House of Delegates 52nd District candidates field questions on opioids, taxes, PEIA

MORGANTOWN — The candidates for the House of Delegates 52nd District fielded questions on the issues from The Dominion Post Editorial Board.

Incumbent Republican Terri Sypolt faces Democrat Challenger Gary Knotts in the general election. Both live in Kingwood.

Candidates for the same seat typically come before the board at the same time, but because of unforeseen circumstances, they met the board at separate times on the same day.

Sypolt is seeking her second term. After 16 years as Preston County assessor, she found the different pace and structure of the House initially frustrating, she said.

“I was more of a let’s get it done type person so I really felt just like throwing in the towel at many points.” But at the end of the last session, when leadership handed out a list of accomplishments for the year, she saw there was some progress.

For instance, she said, HB 4015, the state vehicle fleet management bill, which she cosponsored, passed into law. As did SB 273, which she called “the pill bill,” to curb opioid prescriptions.

Then, she said, she changed her mind. “I started this. There’s more things to do. … Pull that towel back.”

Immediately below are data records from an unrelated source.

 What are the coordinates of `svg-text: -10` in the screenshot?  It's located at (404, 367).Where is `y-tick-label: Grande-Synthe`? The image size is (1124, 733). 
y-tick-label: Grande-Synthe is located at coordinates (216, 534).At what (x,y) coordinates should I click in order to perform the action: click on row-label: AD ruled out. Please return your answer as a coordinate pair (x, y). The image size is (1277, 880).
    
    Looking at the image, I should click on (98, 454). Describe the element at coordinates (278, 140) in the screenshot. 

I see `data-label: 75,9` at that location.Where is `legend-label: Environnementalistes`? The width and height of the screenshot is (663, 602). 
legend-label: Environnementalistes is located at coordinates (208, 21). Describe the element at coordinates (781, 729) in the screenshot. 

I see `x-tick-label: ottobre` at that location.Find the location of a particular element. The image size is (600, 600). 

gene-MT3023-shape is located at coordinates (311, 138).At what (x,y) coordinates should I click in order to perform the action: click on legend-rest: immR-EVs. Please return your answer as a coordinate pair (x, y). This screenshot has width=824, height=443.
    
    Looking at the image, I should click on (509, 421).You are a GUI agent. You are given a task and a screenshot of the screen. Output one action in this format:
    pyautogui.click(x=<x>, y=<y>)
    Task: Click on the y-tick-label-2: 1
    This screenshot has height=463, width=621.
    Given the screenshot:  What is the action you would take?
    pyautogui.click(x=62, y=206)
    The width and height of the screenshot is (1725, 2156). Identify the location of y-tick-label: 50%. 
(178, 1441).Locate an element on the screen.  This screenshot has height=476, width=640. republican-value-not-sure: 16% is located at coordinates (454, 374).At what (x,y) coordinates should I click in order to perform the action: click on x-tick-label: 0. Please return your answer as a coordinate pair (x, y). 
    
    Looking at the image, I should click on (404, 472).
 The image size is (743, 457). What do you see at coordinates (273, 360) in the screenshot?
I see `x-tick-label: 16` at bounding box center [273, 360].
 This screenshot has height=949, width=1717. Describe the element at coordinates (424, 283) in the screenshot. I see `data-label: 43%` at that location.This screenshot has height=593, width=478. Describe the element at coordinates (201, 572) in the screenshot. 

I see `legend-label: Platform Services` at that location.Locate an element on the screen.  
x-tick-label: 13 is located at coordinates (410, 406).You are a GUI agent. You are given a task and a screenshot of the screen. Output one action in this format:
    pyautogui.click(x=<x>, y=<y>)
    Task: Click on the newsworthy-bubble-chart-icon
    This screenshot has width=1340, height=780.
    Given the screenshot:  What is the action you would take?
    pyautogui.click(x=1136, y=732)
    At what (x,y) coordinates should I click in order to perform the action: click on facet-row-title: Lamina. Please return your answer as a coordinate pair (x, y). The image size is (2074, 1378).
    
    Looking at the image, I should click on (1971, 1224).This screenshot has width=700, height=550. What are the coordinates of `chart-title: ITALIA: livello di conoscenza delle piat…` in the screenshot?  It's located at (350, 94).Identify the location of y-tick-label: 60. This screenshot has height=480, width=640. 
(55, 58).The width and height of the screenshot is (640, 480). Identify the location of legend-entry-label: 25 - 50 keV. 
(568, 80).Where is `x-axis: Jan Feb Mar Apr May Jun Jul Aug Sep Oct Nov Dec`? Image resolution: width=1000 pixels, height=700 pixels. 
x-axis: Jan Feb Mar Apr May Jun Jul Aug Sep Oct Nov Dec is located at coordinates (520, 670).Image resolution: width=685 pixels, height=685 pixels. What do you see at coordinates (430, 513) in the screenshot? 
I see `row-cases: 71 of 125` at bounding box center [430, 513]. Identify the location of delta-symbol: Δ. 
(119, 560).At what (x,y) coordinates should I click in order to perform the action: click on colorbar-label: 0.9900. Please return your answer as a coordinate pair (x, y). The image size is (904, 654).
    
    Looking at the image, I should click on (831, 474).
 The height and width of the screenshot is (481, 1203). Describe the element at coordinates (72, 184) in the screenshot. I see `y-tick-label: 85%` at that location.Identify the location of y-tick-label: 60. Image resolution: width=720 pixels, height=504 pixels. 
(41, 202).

Knotts joined the U.S. Army Special Forces and served as a paratrooper medic, then served in the West Virginia Army National Guard for 15 years. After that, he joined the International Brotherhood of Electrical Workers and has worked in that field for 27 years.

“I’ve been kind of inspired by the teachers” and right to work legislation to make a first run for office, he said. “I think it’s time for the average person to stand up and say, ‘Hey, instead of moaning and groaning and complaining in a crowd, maybe I can help somewhat.’”

He’d like to see increased severance taxes on all resources being exported out of state, he said, to ensure that the people of West Virginia aren’t left behind to clean up the damages and contamination, and to forestall tax hikes on working class people.

Asked about ways to fix PEIA, Knotts said the state needs to cut waste. “We need to get somebody in there with a system of checks and balances” to search out the waste to save money. And raise severance taxes to provide more money.

Sypolt said, “I do not have an answer for PEIA.” She’s waiting on the task force recommendations and is willing to look at all proposals.

Gov. Jim Justice created a Blue Ribbon Commission on Higher Education but has fended off requests to immediately put community and technical colleges at the table.

Asked if those schools should have a seat, Sypolt answered with just one word: “Definitely.”

Knotts agreed. He was a trade school graduate, he said, and the state should look more broadly at getting more kids into community and technical schools, where they can get a career without racking up college debt.

Both discussed medical cannabis and the opioid crisis. Knotts said he favors fixing and using the medical marijuana program set to take effect in July 2019.It will help the state get a handle on opioid prescriptions.

Sypolt said the pill bill was a good start. “I’m pleased that we took a huge step in the right direction. We need to continue down that road.”

Both listed their top three priorities for the 2019 session.

Knotts wants to see a serious road plan to open up Preston County through construction of a major four-lane highway to connect the county to U.S. 50, Corridor H and the interstates, in order to open the county for business and new residents.

He also wants to overturn right to work and prevailing wage legislation and solve the PEIA crisis.

Sypolt’s priorities, she said, are to continue making the state more job friendly, to improve pay for state workers and to take care of retirees.